Challenge: Could you write out the data again, from the line with "You are a GUI" up to and including the line with "pyautogui.click(x=<x>, y=<y>)", replacing "action" with "command" and leaving everything else unchanged?
--- Data supplied ---
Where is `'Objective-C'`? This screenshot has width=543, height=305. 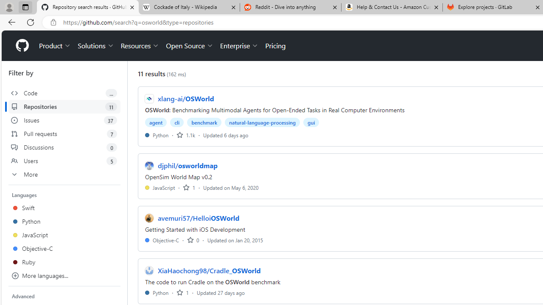 'Objective-C' is located at coordinates (162, 240).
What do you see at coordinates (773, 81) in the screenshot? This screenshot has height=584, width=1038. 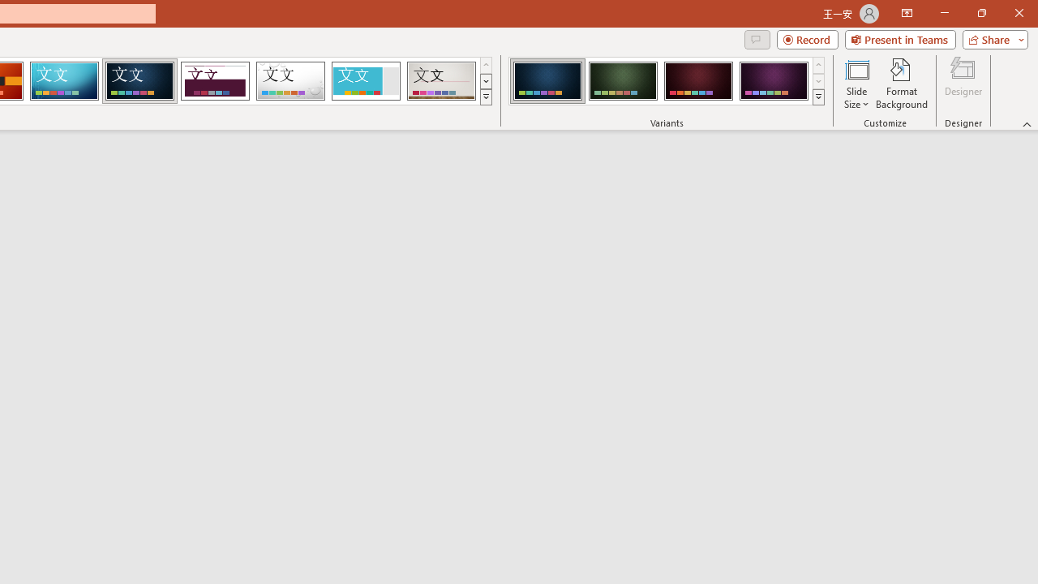 I see `'Damask Variant 4'` at bounding box center [773, 81].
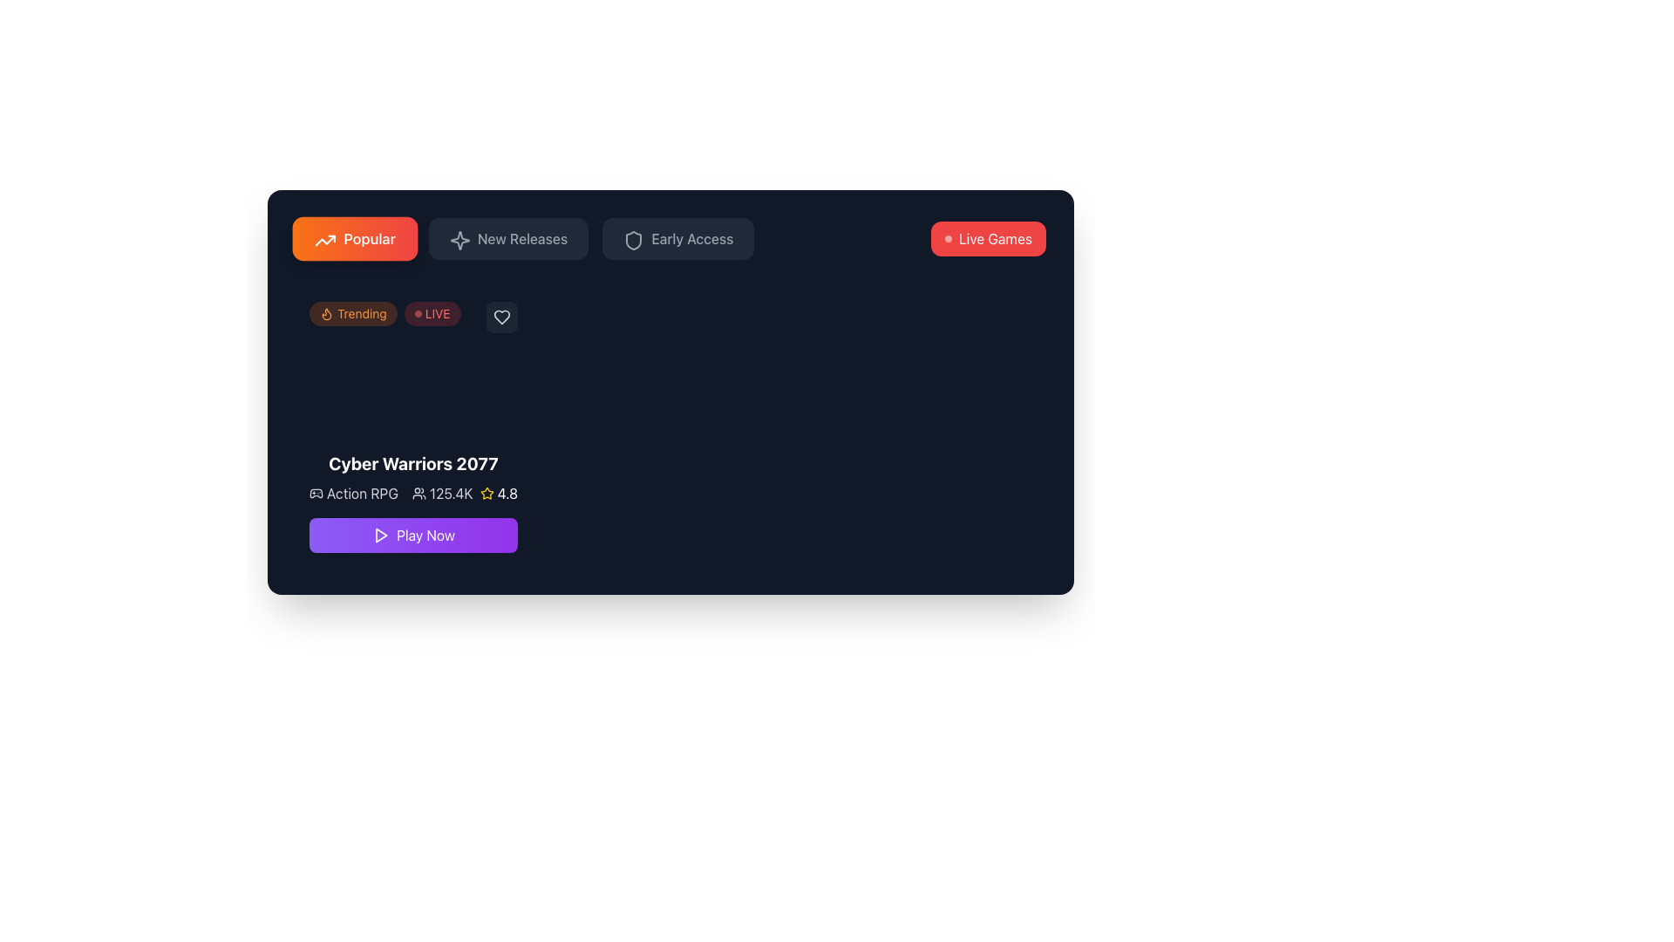 The height and width of the screenshot is (942, 1674). I want to click on the triangle-shaped SVG graphic representing the play button, which is located to the left of the 'Play Now' button, so click(379, 534).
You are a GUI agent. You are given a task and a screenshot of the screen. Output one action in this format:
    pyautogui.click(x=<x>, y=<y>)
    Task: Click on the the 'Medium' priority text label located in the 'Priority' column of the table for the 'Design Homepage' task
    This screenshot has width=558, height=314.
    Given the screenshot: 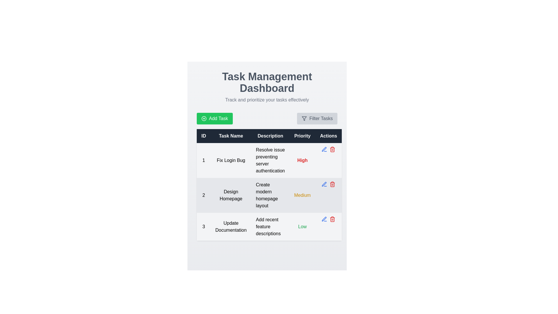 What is the action you would take?
    pyautogui.click(x=302, y=195)
    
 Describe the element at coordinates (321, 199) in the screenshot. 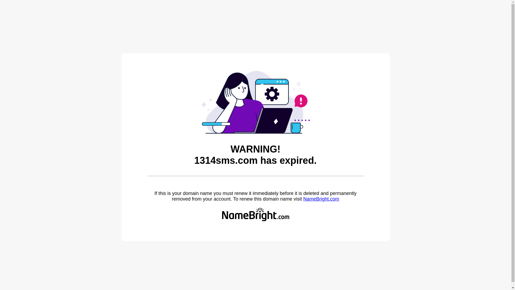

I see `'NameBright.com'` at that location.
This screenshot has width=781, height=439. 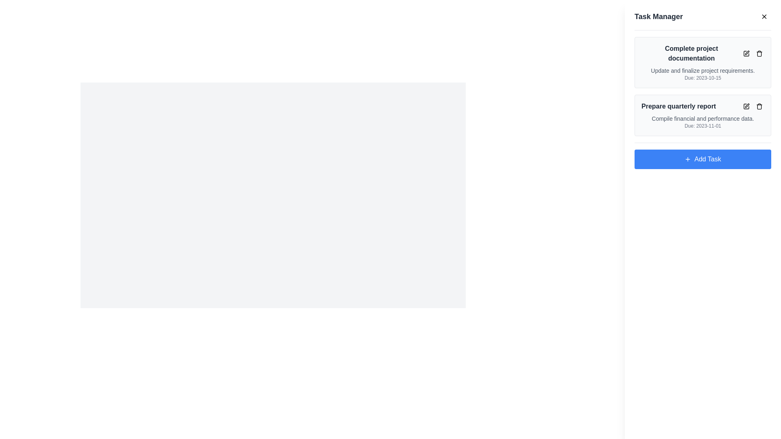 I want to click on the text label displaying 'Complete project documentation' located at the top section of the task item in the 'Task Manager' panel, so click(x=690, y=53).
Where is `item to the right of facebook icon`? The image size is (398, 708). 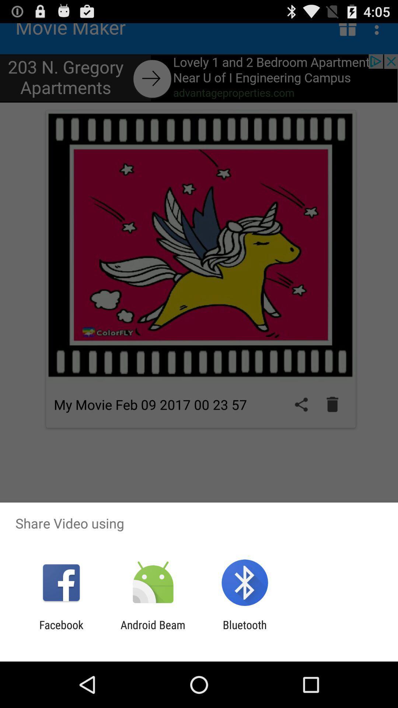
item to the right of facebook icon is located at coordinates (153, 631).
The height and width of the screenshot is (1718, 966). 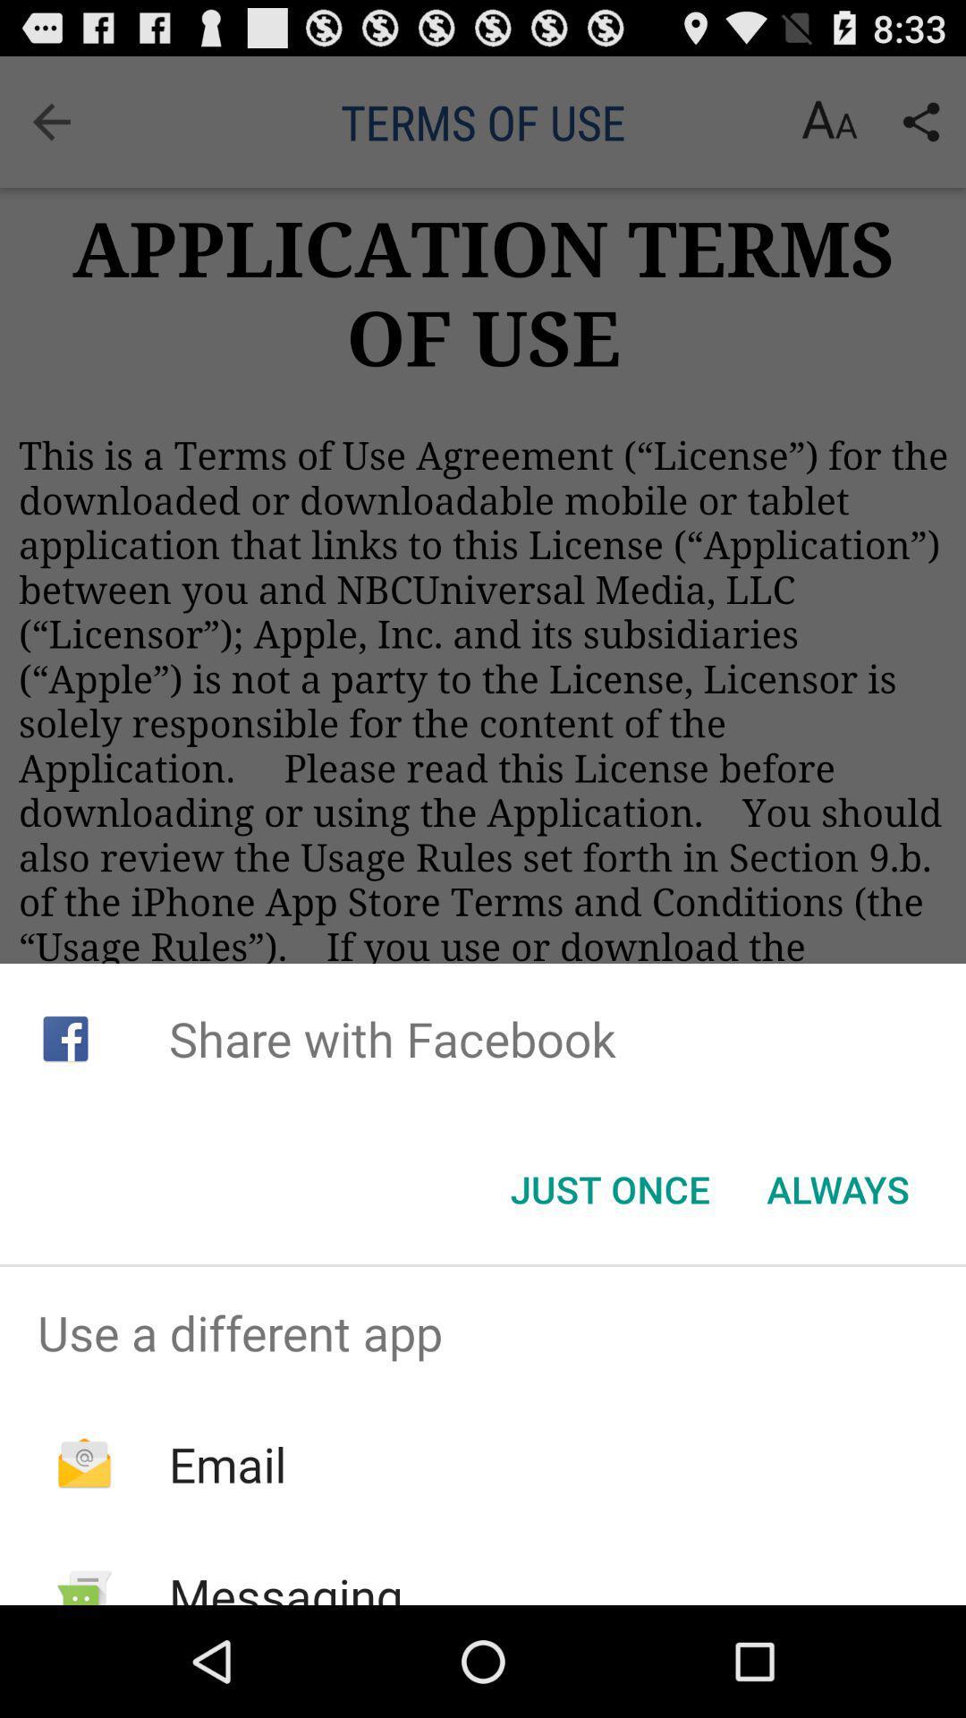 What do you see at coordinates (838, 1189) in the screenshot?
I see `the button next to the just once item` at bounding box center [838, 1189].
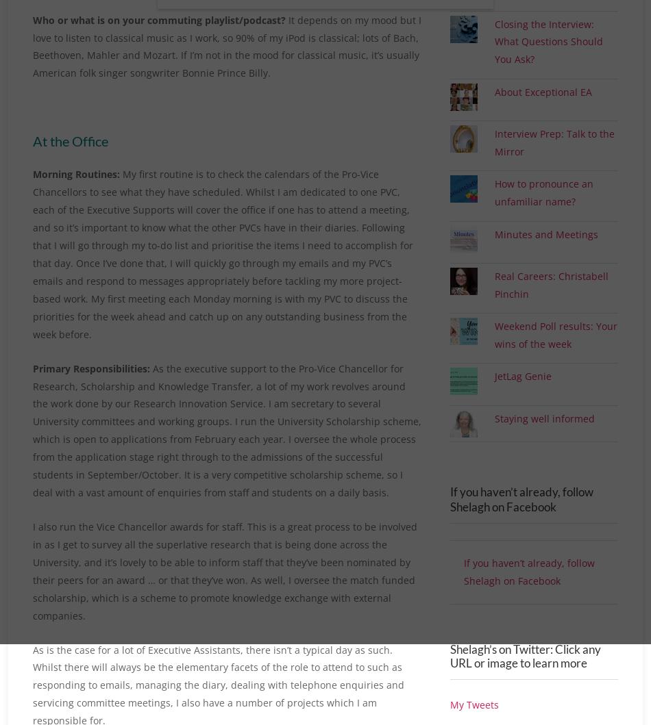 Image resolution: width=651 pixels, height=725 pixels. What do you see at coordinates (226, 46) in the screenshot?
I see `'It depends on my mood but I love to listen to classical music as I work, so 90% of my iPod is classical; lots of Bach, Beethoven, Mahler and Mozart. If I’m not in the mood for classical music, it’s usually American folk singer songwriter Bonnie Prince Billy.'` at bounding box center [226, 46].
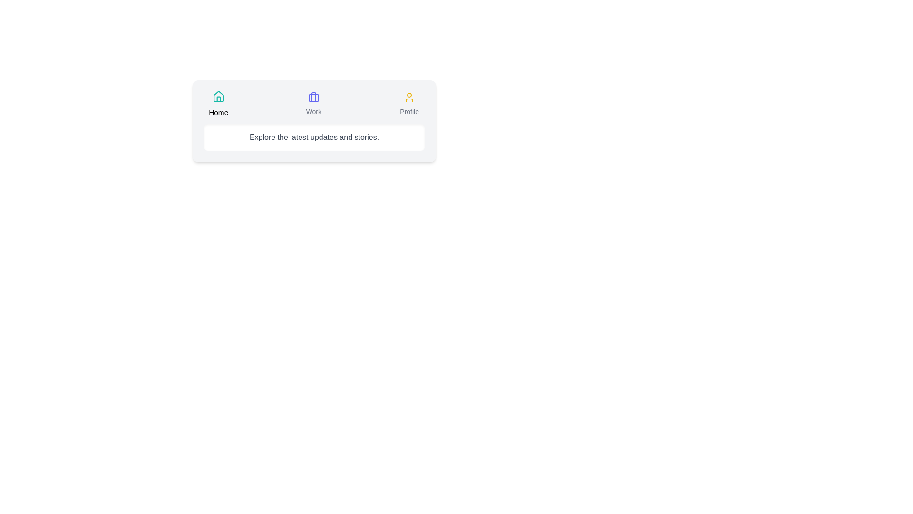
---
Result:
You are a GUI agent. You are given a task and a screenshot of the screen. Output one command in this format:
    pyautogui.click(x=<x>, y=<y>)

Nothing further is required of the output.